Hukum yang berlaku pada bangsa hewan misalnya, bersifat limitatif. Hukumnya: tak ada hukum. Bukankah klausul limitatif ini sesungguhnya yang menjadi idaman bangsa manusia? Bahasa hukum atau undang-undang harus limitatif, jelas dan tegas, tak boleh menimbulkan keragu-raguan.

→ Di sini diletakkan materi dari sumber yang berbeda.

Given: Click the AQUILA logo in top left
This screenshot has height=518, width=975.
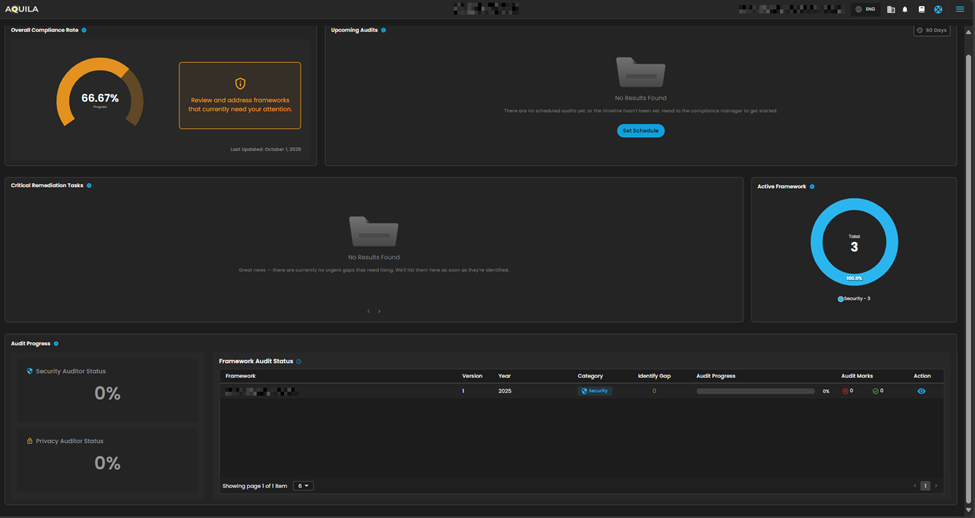Looking at the screenshot, I should click(22, 9).
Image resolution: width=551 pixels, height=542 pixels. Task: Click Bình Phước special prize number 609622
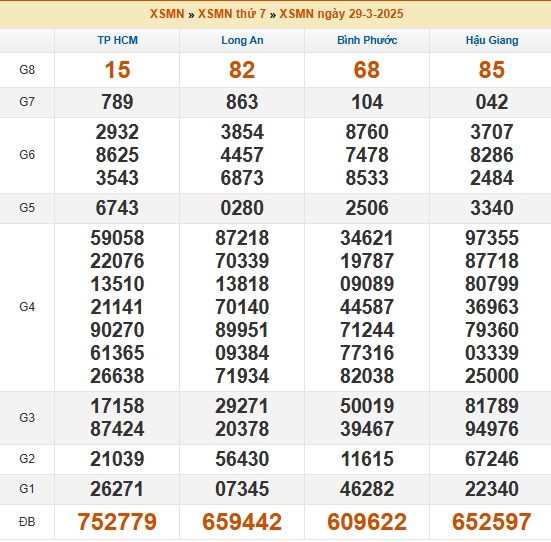point(367,522)
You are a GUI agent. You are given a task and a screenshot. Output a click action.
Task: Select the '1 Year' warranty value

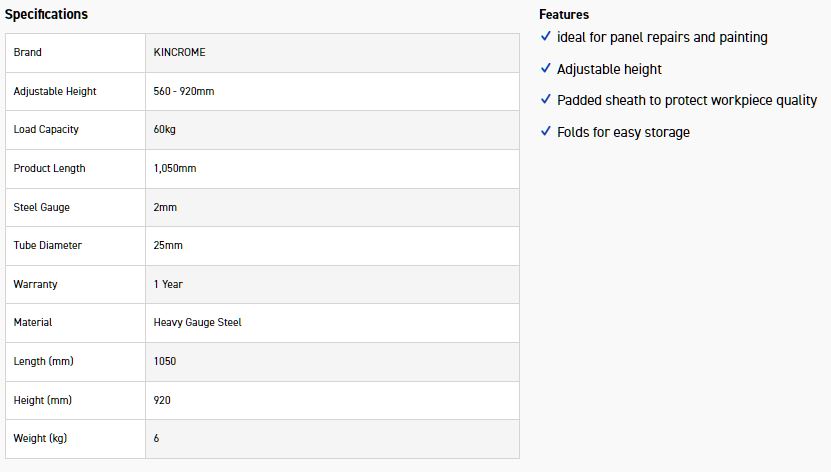coord(168,284)
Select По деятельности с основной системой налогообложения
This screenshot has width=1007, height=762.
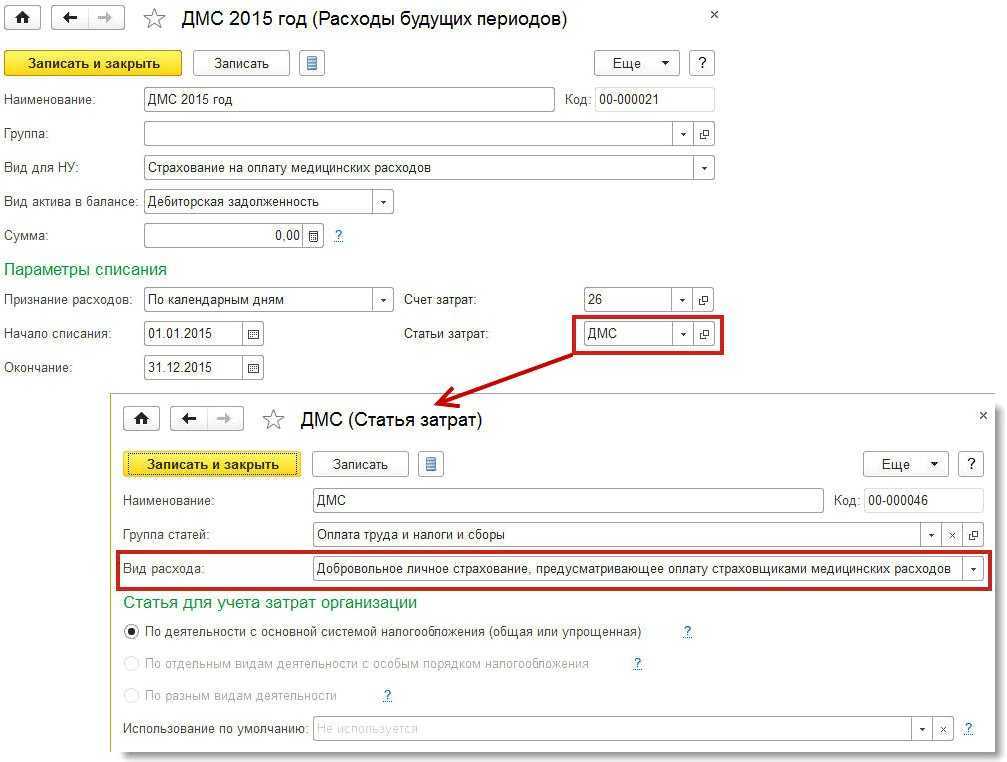[x=131, y=632]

Tapi dalam kenyataannya, semakin dibuat limitatif semakin menjadi konotatif. Dalam konstruksi ini, bukankah bangsa hewan lebih baik? Bangsa manusia bilang, hukum itu dibuat untuk dilanggar. Dengan kata lain sebenarnya, bangsa manusia itu secara naluriah mendambakan instink primitifnya, menghendaki tak ada hukum. Siapa yang kuat dialah yang mengendalikan belantara jagat raya kehidupan.
Ketertiban dianggap jadul, ketinggalan zaman. Sikap moderat digolongkan tak berpendirian. Bangsa manusia itu inginnya “semau gue” ingin bebas sesuka hatinya. Agar keinginan itu tampak modern, maka dibungkuslah dalam kemasan “perubahan”, bahwa dunia sedang berubah, “hanya ada satu yang tak berubah, yaitu perubahan itu sendiri”.
Pada sisi lain bangsa yang sama menyebut, “tak ada yang baru di bawah matahari”. Ambigu. Barangkali tergantung konteks, atau barangkali juga karena kita tak mau repot-repot mengkritisi sebuah dogma.
Dengan pendekatan anarkisme epistemologis, filsuf Austria Paul Karl Feyerabend di pertengahan abad 20 silam, merakit “bom waktu” untuk mendobrak kebuntuan berpikir masyarakat yang terperangkap dalam jebakan kehidupan hedon yang serba instan itu.
Membangun jembatan bagi ambiguitas-ambiguitas yang memerangkap kehidupan. Orang Melayu sudah sejak lama memiliki kearifan filsafati seperti itu sebagaimana tertuang dalam ungkapan, “tertumbuk biduk dikelokkan, tertumbuk kata dipikiri”. (*)
Chaidir__ seorang Demang pemikiran Melayu yang menghanyutkan diri sepanjang sungai sejarah pemikiran dunia klasik dan kontemporer. Kombinasi antara akademisi, politisi dan pegiat literasi.